-- Passage given start --

Yeah. That dream sort of went up in smoke, didn’t it?

When Mama died, I found solace in the kitchen. I stirred batter and carefully poured it into pans. I dredged cutlets and sizzled them in a hot pan. I made things that were relics of my childhood–things I hadn’t made in years–hotwater cornbread, chicken a’la king, pasta primavera with lots of butter and cheese and basil from the garden. I even flirted with oatmeal again, for Chrissakes (a fail. I just ain’t an oatmealer, y’all). I found myself unable to sit still, beckoned by a warm kitchen, yearning for the heat and the smell of something made with intention and love.

Not so with my sister.

She thought cooking was for peasants and frankly, would far prefer to drink her dinner than eat it. Mama and I would spend hours in the kitchen, but she skedaddled right out of there, wanting no part of it. This was fine with me, but when she died, I had no place to go.

-- Passage given end --

Stated exercise 1:
Copy out every one of the rows below word for word, leaving the pictures out.

-- Stored records start --

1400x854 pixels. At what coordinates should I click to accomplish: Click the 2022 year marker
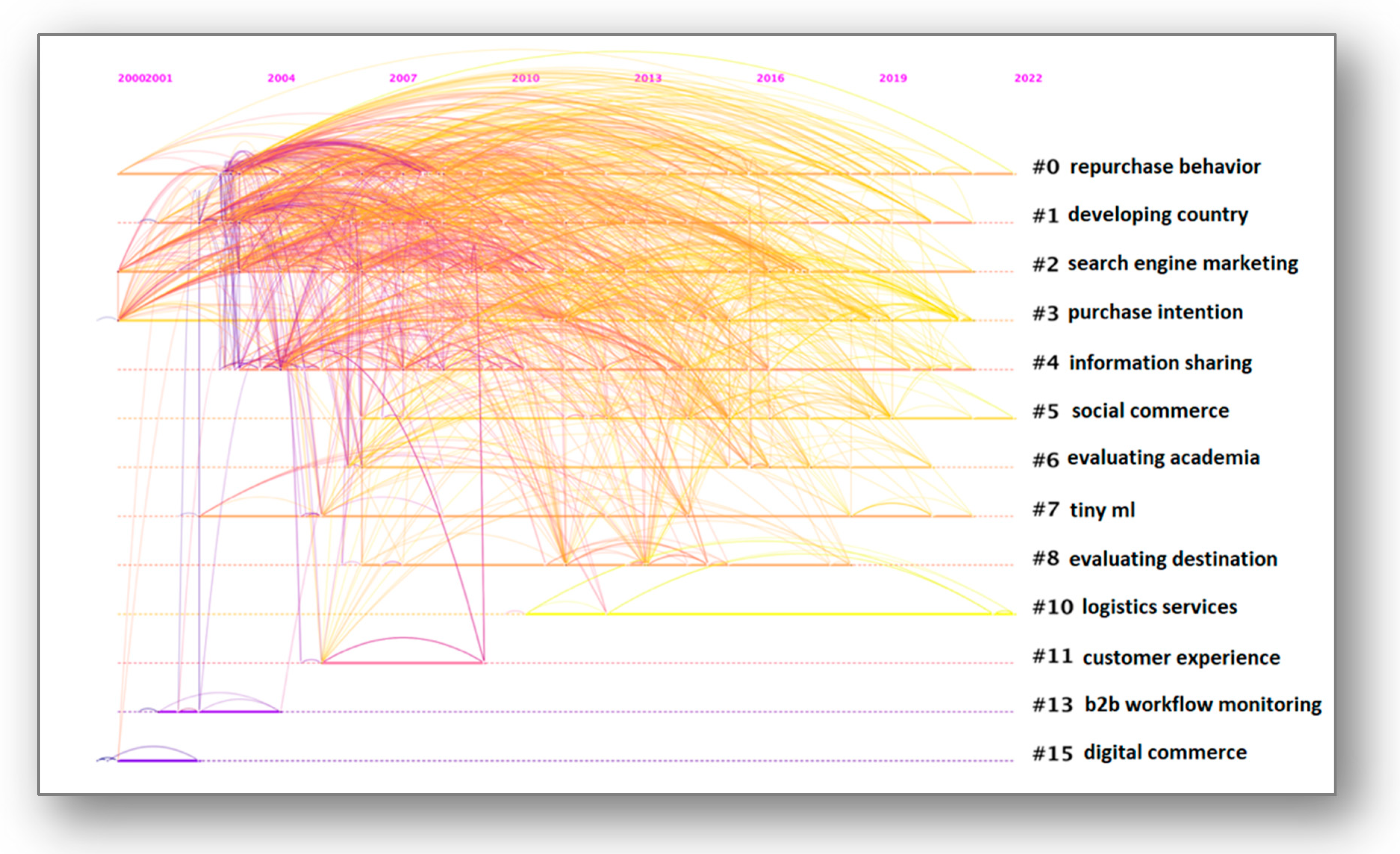[1028, 78]
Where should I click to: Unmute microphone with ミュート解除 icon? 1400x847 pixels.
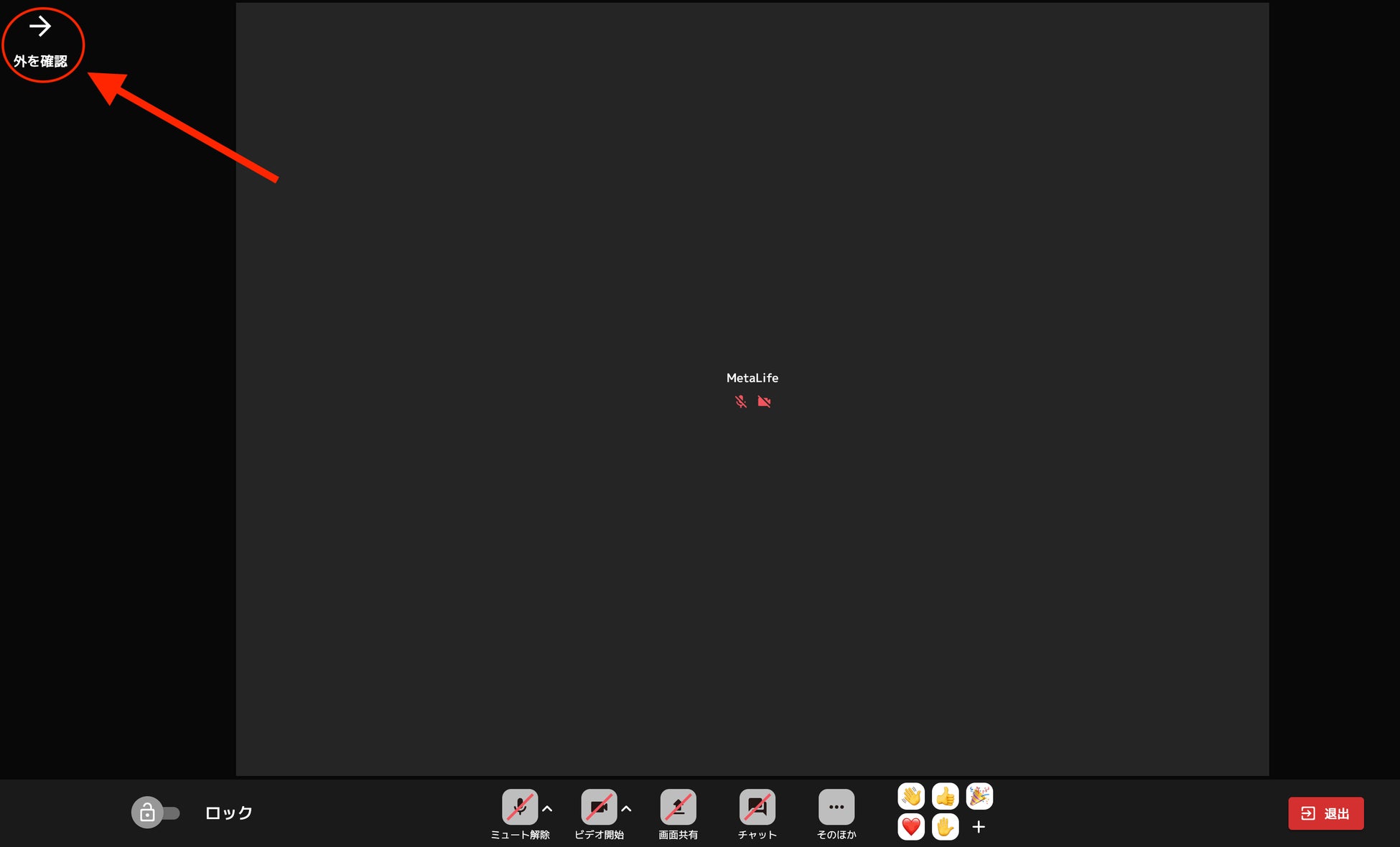point(520,807)
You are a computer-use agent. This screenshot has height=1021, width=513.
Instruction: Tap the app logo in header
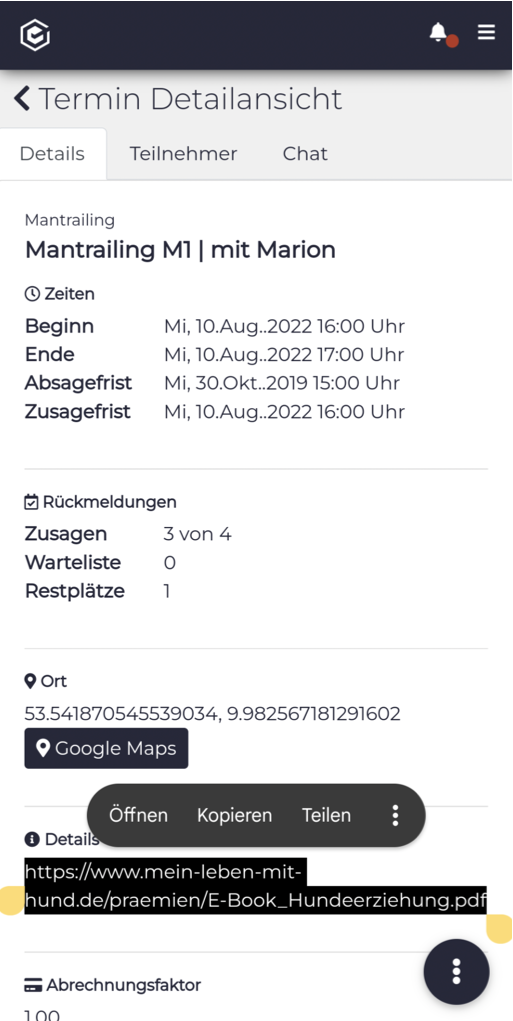tap(35, 35)
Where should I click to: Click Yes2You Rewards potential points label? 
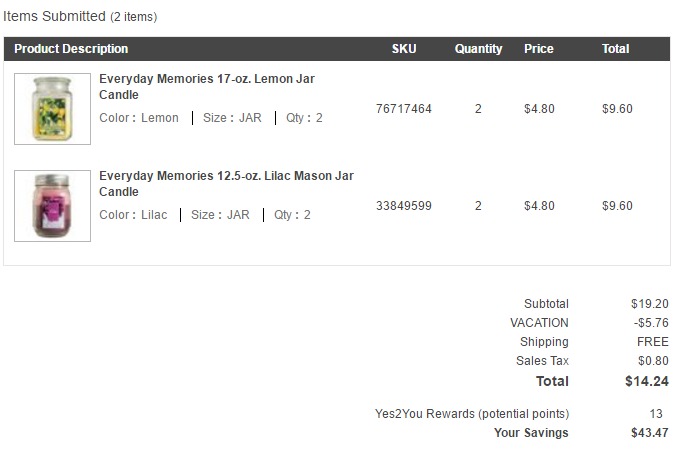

-- Stored records end --

Stated exercise 2:
Translate the sentence "When Mama died, I found solace in the kitchen." from the passage about cooking into Spanish.

Correct answer 1:
1400x854 pixels. At what coordinates should I click to accomplish: Click the 2022 year marker
[1028, 78]
Where should I click to: Unmute microphone with ミュート解除 icon? 1400x847 pixels.
point(520,807)
You are a computer-use agent. This screenshot has height=1021, width=513.
Instruction: Tap the app logo in header
tap(35, 35)
Where should I click to: Click Yes2You Rewards potential points label? 

Correct answer 2:
Cuando mamá murió, encontré consuelo en la cocina.